GCBM Workflow Summary

This blog gives a overview of the workflow of the GCBM that has been built on top of FLINT, moja global's flagship software.

Topics covered:

• Introduction to GCBM
• Overall GCBM Project Structure
• Standalone GCBM project

Introduction to the GCBM

The Generic carbon budget model (GCBM) has been developed by the natural resources Canada, Canadian forest services in collaboration with moja global.

The FLINT, moja global’s flagship software, is an open sourced tool developed by the moja global that for the first time gives countries the ability to build and run advanced MRV system quickly and efficiently. The FLINT provides infrastructure to read spatial and aspatial data, call event-driven modules, generate spatial and tabular output, and log errors and other information. The structure also allows the users of FLINT to focus development on FLINT modules of their specific scientific interest. The GCBM is an open sourced model that operates on the FLINT platform and is a spatially-explicit modelling framework

**Some of the key advantages of the GCBM **are the level of detail specified in the scientific model and ability to run these over large spatial scales to generate detailed maps of carbon changes and emission associated with land use change.

Here we summarize the general workflow to conduct a GCBM analysis. The purpose of this document is to inform the design of the FLINT UI - by describing the workflow, we can develop an interface that facilitates this workflow and create a simple user journey that makes a complex model more accessible.

We are using the GCBM Demo Run as a template, representing a very simple example of a GCBM model. See the data section below for a complete description of all inputs, but note that we will initially focus on a reduced subset of the available options, then build more complexity over time.

The overall GCBM project structure

The user starts off with the spatial data including the forest inventory and disturbances. This is combined with non spatial modelling parameters including their growth curves and disturbance matrices. Spatial Data and Modelling parameters are combined and pre processed with the help of a few python pre processing tools to put everything into a GCBM readable format. The GCBM configuration files, in json format go through a GCBM simulation. The simulation produces a set of spatial outputs and SQL database output.

Data required to run thee GCBM:

Spatial data - The user would require atleast a map of the initial forest age or the time since last disturbance and their classifiers. It is recommended to have a Mean annual temperature layer, and a layer identifying administrative and ecological boundaries.

Tabular data - The GCBM requires a CBM-CFS3 ArchiveIndex Database (AIDB)-- which contains the non spatial ecological modelling parameters and a CBMCFS3 yield table is csv or xl format. For those applying the model outside Canada using a customised ArchiveIndex Database with the ecological parameters is recommended to improve the carbon results.

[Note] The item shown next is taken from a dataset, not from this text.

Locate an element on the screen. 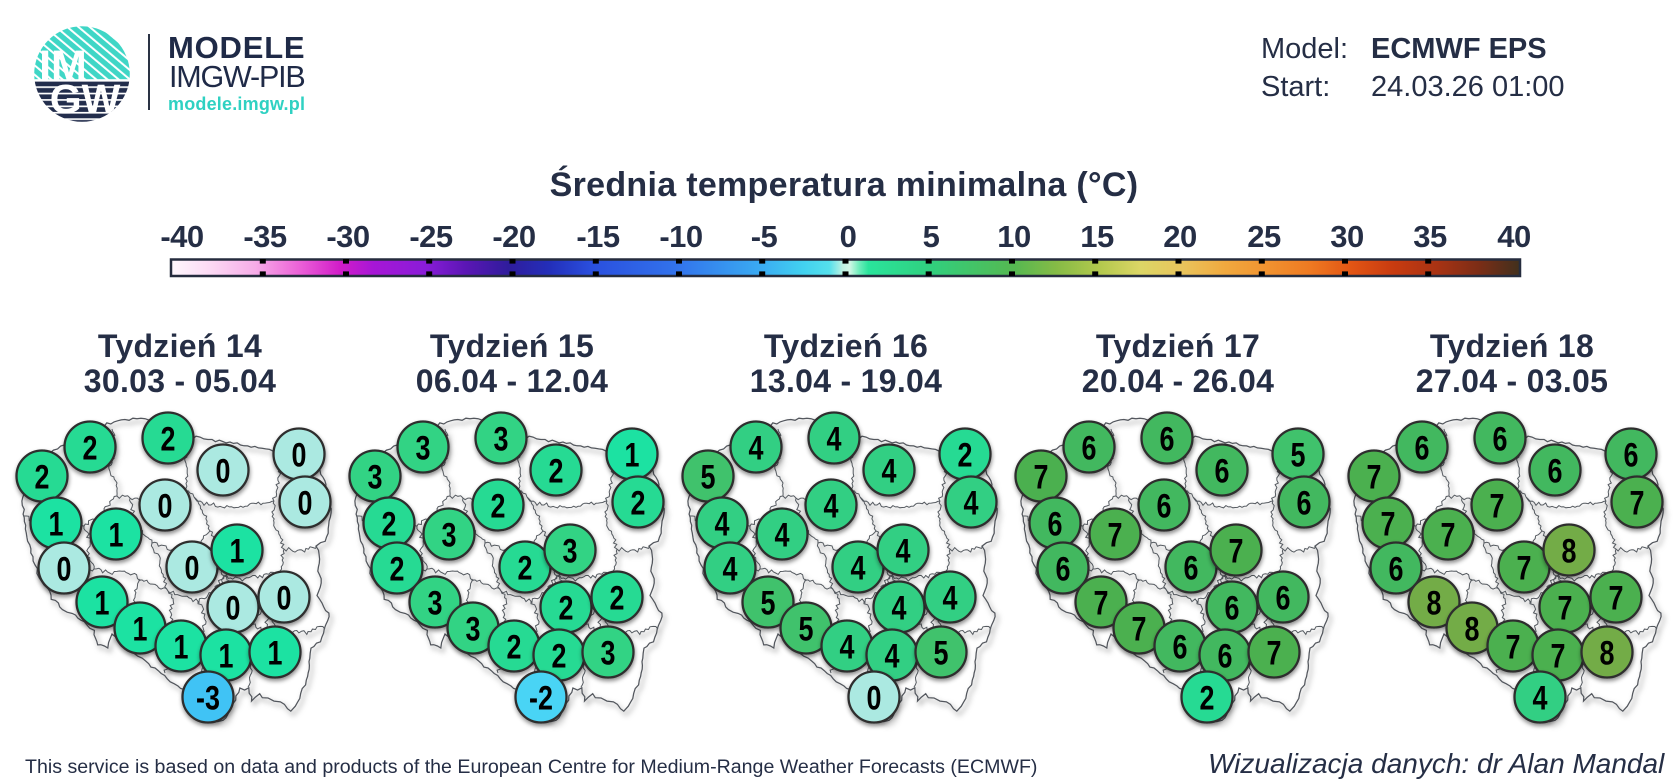 The image size is (1680, 780). svg-text: -3 is located at coordinates (208, 698).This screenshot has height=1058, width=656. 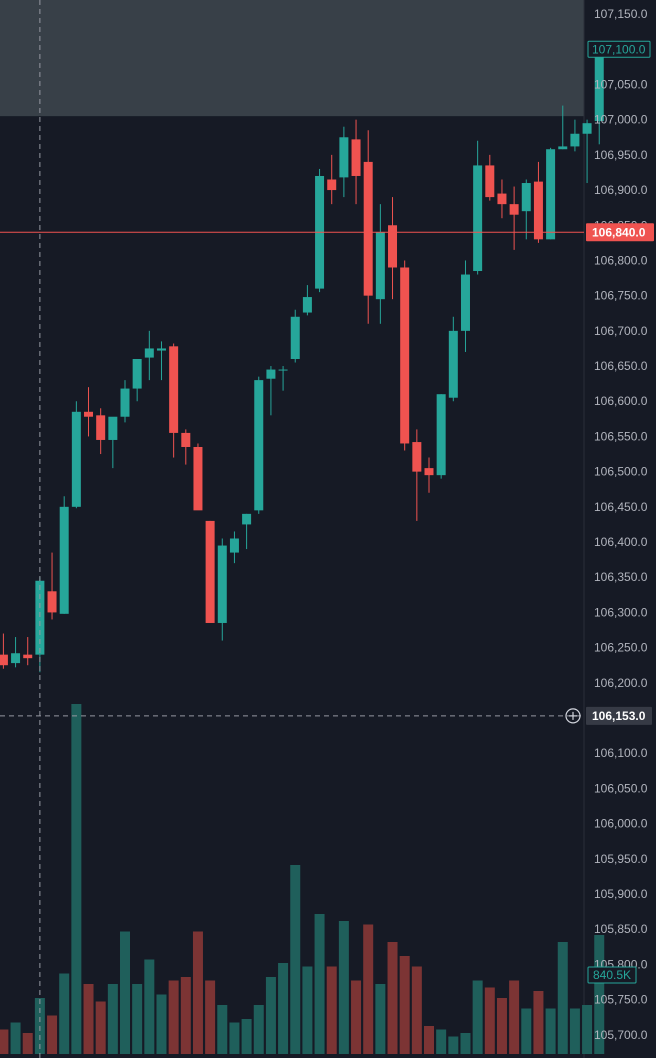 I want to click on upper-price-tag-label: 107,100.0, so click(x=619, y=49).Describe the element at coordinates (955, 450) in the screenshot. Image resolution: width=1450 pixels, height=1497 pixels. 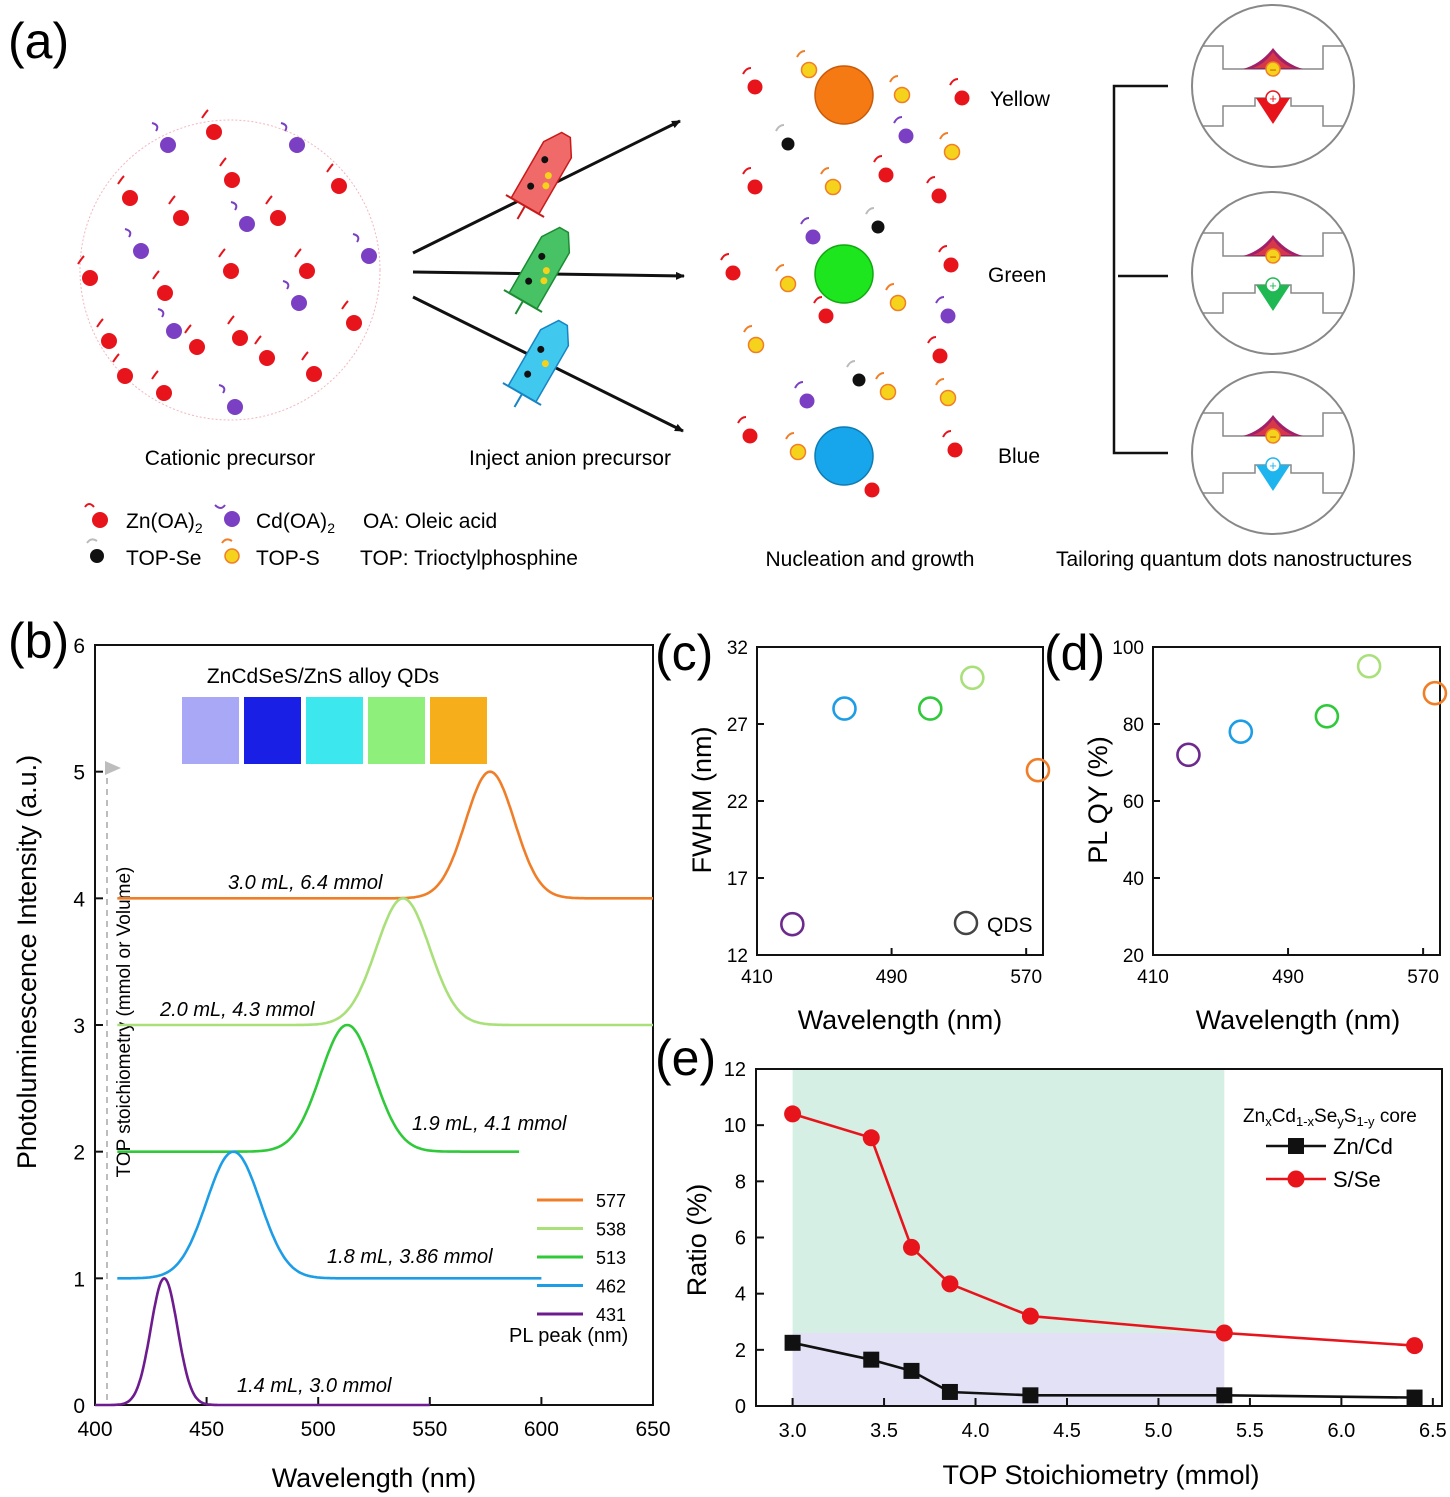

Disturbance Events formats - The model can use any spatial layer format and a Raster file can be used for per year. The pixel value is equal to the disturbance type. The GCBM can also use any number of vector files containing polygon of completely disturbed areas. The vector files also require the disturbance year and disturbance type.

Standalone GCBM project

The process of a standalone project is best suited for projects that have data available in correct format and comes with some extra tools for pre- and post-processing. The standalone project is the recommended way to get new projects up and running.

The Standalone Project is a compiled version of FLINT with the GCBM Science modules with some additional tools. You can see a copy of it at https://github.com/moja-global/GCBM.Belize/tree/master/Standalone_GCBM/tools

The Standalone GCBM is provided in an executable format for Windows by NRCan, which is one of the easiest ways to get started on this project. You need a login for NFIS but it is freely available. Alternatively, you can build the GCBM from scratch using the source code at https://github.com/moja-global/moja.canada/ or using our pre-built docker containers at https://github.com/moja-global/flint.cloud

Available at: https://carbon.nfis.org/cbm/index_e.jsp

Workflow of a Standalone project workflow.

The process starts off with a tiler that converts the data into a GCBM readable format. After this the Recliner2GCBM creates the SQL input database. Once the input database is in place the GCBM simulation can be run. Once the simulation is successfully runs the process moves into two post processing tools. First is the CompileGCBMSpatialOutput. It puts all the outputs together into GeoTiff files. Secondly is the CompileGCBMResults tool which generates ecosystem indicators in the form of a SQLite database.

The Output of the Standalone project.

The tabular data can be in a SQLite format by default or postgres database. The raw spatial output is the ENVI or GeoTiff file. After processing it’s converted to the standard GeoTiff file. Additional output includes Flattened reporting tables that are more user friendly. They can either be SQLite or Postgres.

That's all for this blog. I would like to thank Andrew O'Reilly-Nugent and the moja global community for helping me.